* [SOURCE]
☆ ☆ ☆
Skip to content
This repository has been archived by the owner on Jun 10, 2021. It is now read-only.

[Help Wanted] How to apply BPE when input contains word features? #534

Open
howardyclo opened this issue Apr 8, 2018 · 9 comments
Open
Assignees

Comments

@howardyclo
Copy link

howardyclo commented Apr 8, 2018

I found that current tools/tokenize.lua will tokenize word features that concatenated with token when using bpe_model, resulting unwanted tokenization results. For example:

  • Input: I | FEAT1 am | FEAT2 Howard | FEAT3
  • [Updated] The expected output should be like (mentioned by @jsenellart bellow):
    • (new X feature) I|FEAT1 am|FEAT2 How|X ■ard|FEAT3
    • (duplicate FEAT3 feature) I|FEAT1 am|FEAT2 How|FEAT3 ■ard|FEAT3
    • (mix) I|FEAT1 am|FEAT2 How|XFEAT3 ■ard|FEAT3

However, the current tools/tokenize.lua will not ignore the word features and view "word+word features" as a single token. The result will be like:

  • Unwanted output: I ■ | ■ FEAT am ■ | ■ FEAT How ■ ard ■ | ■ FEAT

I am wondering how do I apply BPE when my input file contains word features?
☆ ☆ ☆
* [COLLECTED DATA]

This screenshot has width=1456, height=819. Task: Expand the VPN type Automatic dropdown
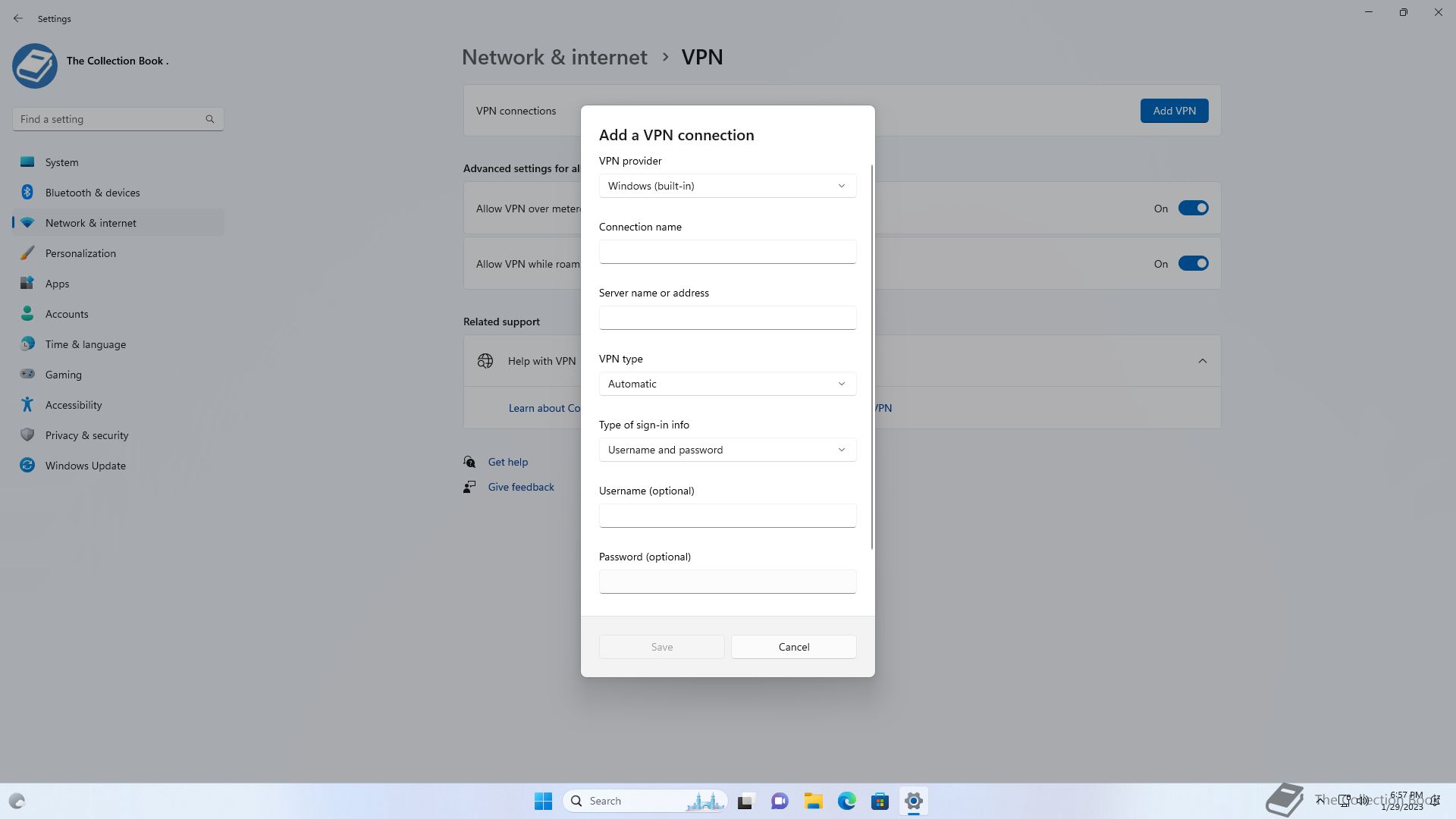coord(727,384)
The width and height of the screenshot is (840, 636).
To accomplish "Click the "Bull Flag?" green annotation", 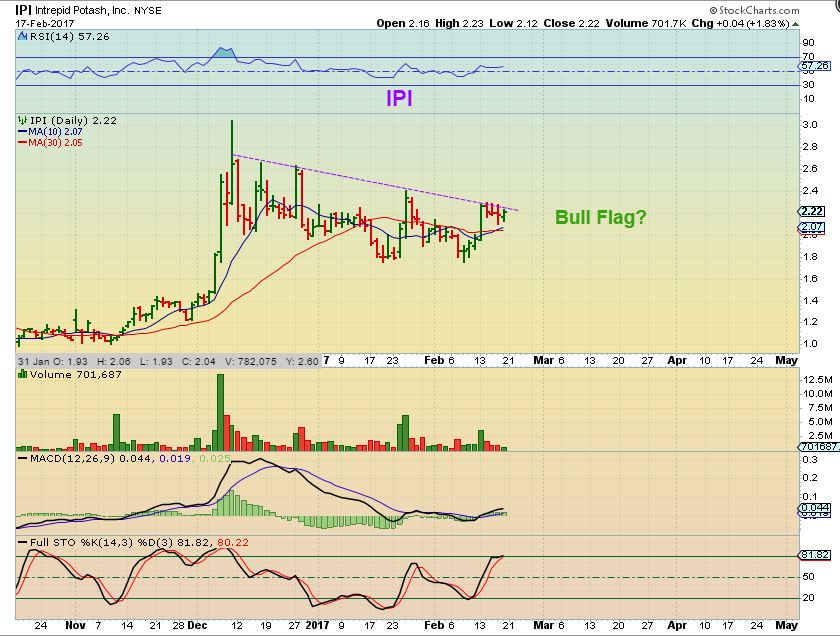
☆ ☆ ☆
* [JOB 1]
According to the BPE issue thread, which script tokenizes word features together with their tokens when a BPE model is used?
* [JOB 2]
Copy the passage of the BPE issue thread that begins at the words "However, the current", and stop after "file contains word features?".
* [JOB 3]
Proceed with the BPE issue thread from the point where it stops.
The listing is unrelated to the BPE issue thread.

* [TASK RESPONSE 1]
tools/tokenize.lua

* [TASK RESPONSE 2]
However, the current tools/tokenize.lua will not ignore the word features and view "word+word features" as a single token. The result will be like:

  • Unwanted output: I ■ | ■ FEAT am ■ | ■ FEAT How ■ ard ■ | ■ FEAT

I am wondering how do I apply BPE when my input file contains word features?

* [TASK RESPONSE 3]
I don't want the tokenization effect the word features.

@jsenellart
Copy link
Contributor

Hello Howard, we simply never did that, this is a bug. However, what would you expect for the split word feature? just duplicate it or change it to something else?

@howardyclo
Copy link
Author

howardyclo commented Apr 8, 2018

@jsenellart Hello, I expect the word features are not effected by the tokenizer. I think, yes, just duplicate it by concatenating back to the BPE-tokenized word.

@howardyclo
Copy link
Author

What I want to achieve is like the paper "Linguistic Input Features Improve Neural Machine Translation" did:
img

@howardyclo
Copy link
Author

howardyclo commented Apr 8, 2018

Like the above example, as usual, my output will be like (I list them instead of concatenating by space for readability):

  • Le ■ | Lenoidas | B | NNP | nsubj
  • oni ■ | Lenoidas | I | NNP | nsubj
  • das | Lenoidas | E | NNP | nsubj
  • beg ■ | beg | B | VBD | root
  • ged | beg | E | VBD | root
  • in | in | O | IN | prep
  • the | the | O | DT | det
  • arena | arena | O | NN | pobj
  • . | . | O | . | root

The first entity before "|" is BPE-tokenized word, then the followings are word features as usuall. I hope the tokenizer can support this input and just tokenize the first entity.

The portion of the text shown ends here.